The best source of topographic data we have is data from the Shuttle Radar Topography Mission. This mission was flown in a matter of 10 days in 2000 with Space Shuttle Endeavour. The orbital inclination was 57 degrees. In principle, satellites can fly over the poles if the orbital inclination is close to 90 degrees. However, reaching a polar orbit requires more rocket fuel because the rotational velocity of the Earth that the rocket has at launch does not contribute to the orbital velocity for polar orbits (because a polar orbit is perpendicular to the ground velocity). Now, according to the journal article which reported on the mission:

The shuttle orbit of 233 km at 57° inclination was the highest possible for a fully loaded shuttle. (Farr et al., 2007)

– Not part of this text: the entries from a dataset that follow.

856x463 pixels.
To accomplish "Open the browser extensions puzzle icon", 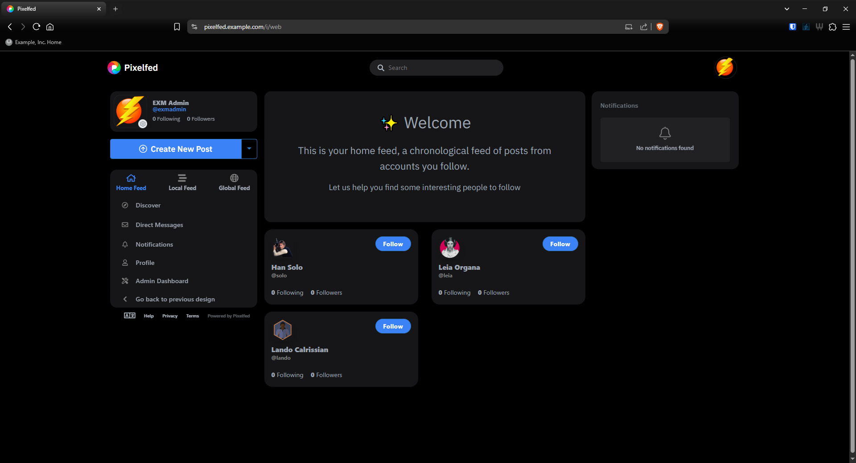I will coord(832,27).
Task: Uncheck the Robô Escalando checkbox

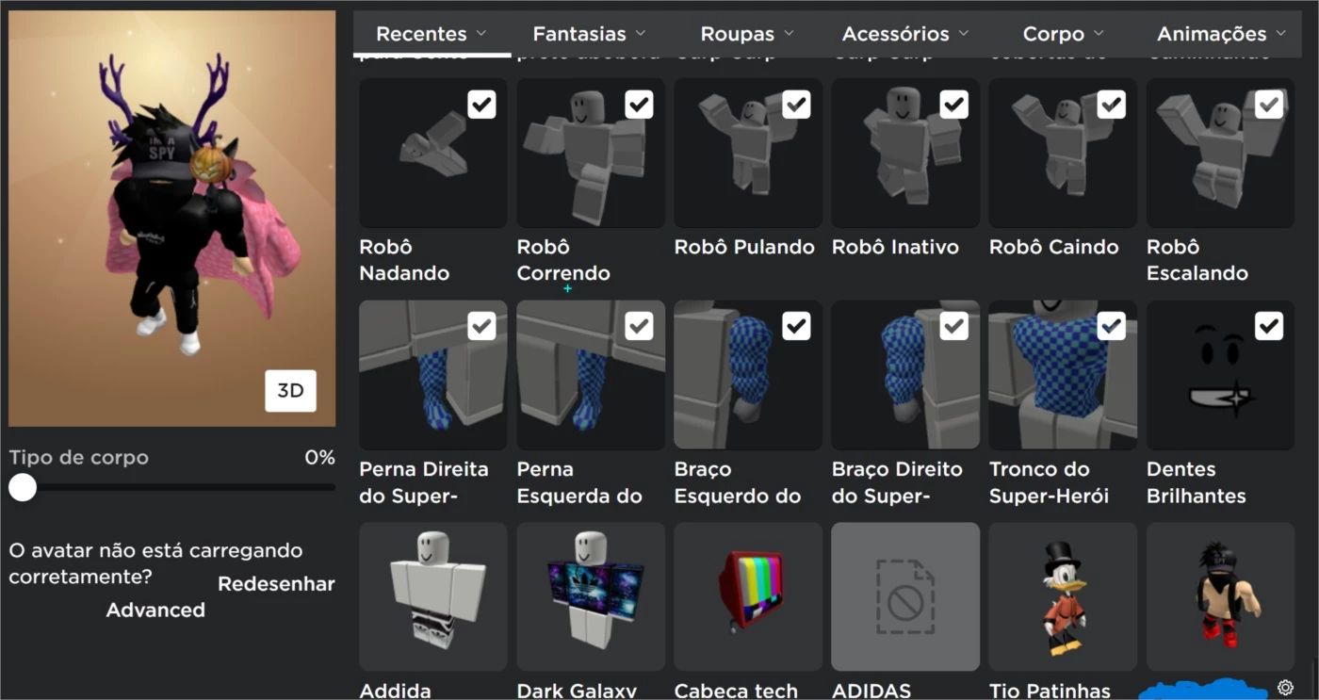Action: tap(1268, 105)
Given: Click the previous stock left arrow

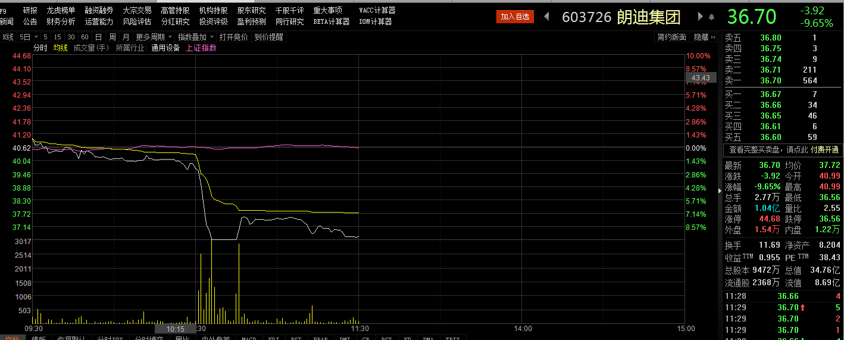Looking at the screenshot, I should pyautogui.click(x=547, y=17).
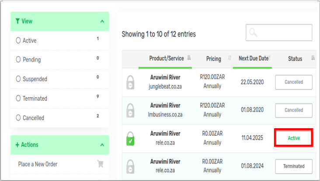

So, all the fuel in the shuttle system (boosters, external and internal tank) was just enough to achieve a 57 degree orbit but a higher inclination was not possible. With this orbit, the mission managed to map all land between 56 degrees South and 60 degrees North (Farr et al., 2007).

Other missions

A few examples of DEMs that go further North:

  • ASTER GDEM V2 covers 99% of the Earth's land area, from 83 degrees South to 83 degrees North, at the same resolution as SRTM (30 meters).
  • There's a DEM of Antarctica at 1 km resolution collected by CryoSat-2.
  • ArcticDEM provides a DEM of Northern latitudes at 5 meter resolution.

But why?

Why no space agency has produced a truly global DEM with at least 30 m resolution is just a matter of speculation. But it probably comes down to: Not enough scientists begged for it and hence no money has been allocated for such a mission and later missions omitted the poles again because other conflicting requirements were more important.